Meneer Gertenbach had been listening carefully. “Juffrou Louw, I think the boy was just not expressing himself properly. Formulate your answers more carefully in future, Timus. But yes, what you say is true: Man proposes, God disposes. I think that’s what he meant, Juffrou.”
Juffrou Louw looked very unhappy. Outside I heard her mutter: “If only certain people would propose a little less often . . .”
Everyone stared at me as we entered the class. Elsie too. I would rather have been given a hiding.
“What have you been doing all day?” Pa asked.
“I went to the harbour, Pa.”
“To do what? You can’t fish with that cast on your arm.”

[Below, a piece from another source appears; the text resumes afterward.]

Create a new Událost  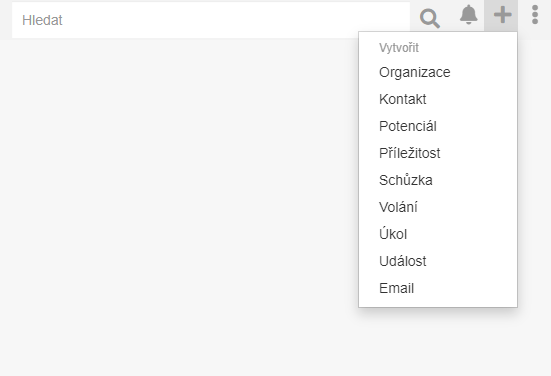(438, 261)
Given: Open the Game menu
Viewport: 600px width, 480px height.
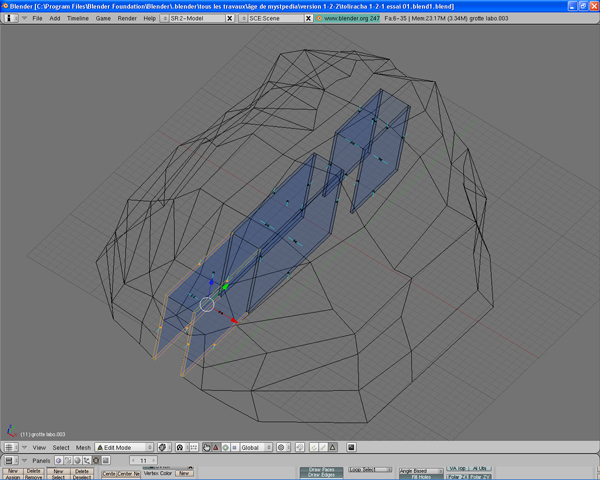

“I just felt like it, Pa.”
“Timus?”
“Yes, Pa?”
“Did you go to the whaling station?” The white and the blue of his eyes began to merge.
I looked away.
“No, Pa.”
“Are you lying to me?”
“No, Pa.”
“Mm,” he muttered, “don’t let me find out you went there.” He took out his pocketknife and began to clean his nails. “If you didn’t have a broken arm, you could’ve helped me with the Shaws’ trees. We could’ve had at least one down today.”
Mara winked at me. She’d told me so.
The wind had blown down a tree at Kenneth’s place and it had fallen across their lawn. I’d told his mom she should ask Pa to remove the tree. When he went to see her, she asked him to take out two more trees if he could find the time, before they fell on one of her children. I enjoyed going there, so I’d been looking forward to helping Pa with the job. Now Pa seemed to think I was shirking my duty.
When we felled a tree, I climbed up and Pa showed me where to tie a rope around a strong branch. Then I sawed through the branch while Pa pulled on the rope so that the branch would fall in the right spot. I worked my way down, sawing off branches as far as I went, until the trunk was almost bare.
Pa always took off his shirt. In Durban, the minute you got out of the bath your clothes would be clinging to your body again, he said, not to mention when you stood in the sun, digging out trees. I liked watching the way Pa’s muscles rippled when he worked. After a while his arms and back would be glistening with sweat. He knew exactly where the axe should strike for the trunk to fall precisely where he wanted it, away from houses and power lines and fences. I helped him cut up the branches with a two-handed saw. Then I went home and Pa would start digging. If the trees were very big, he dug down deep. Sometimes he had to return for a few Saturdays before he got all the roots out. Then he was paid and he brought the money home to Ma. He paid me twenty cents for every big tree we felled.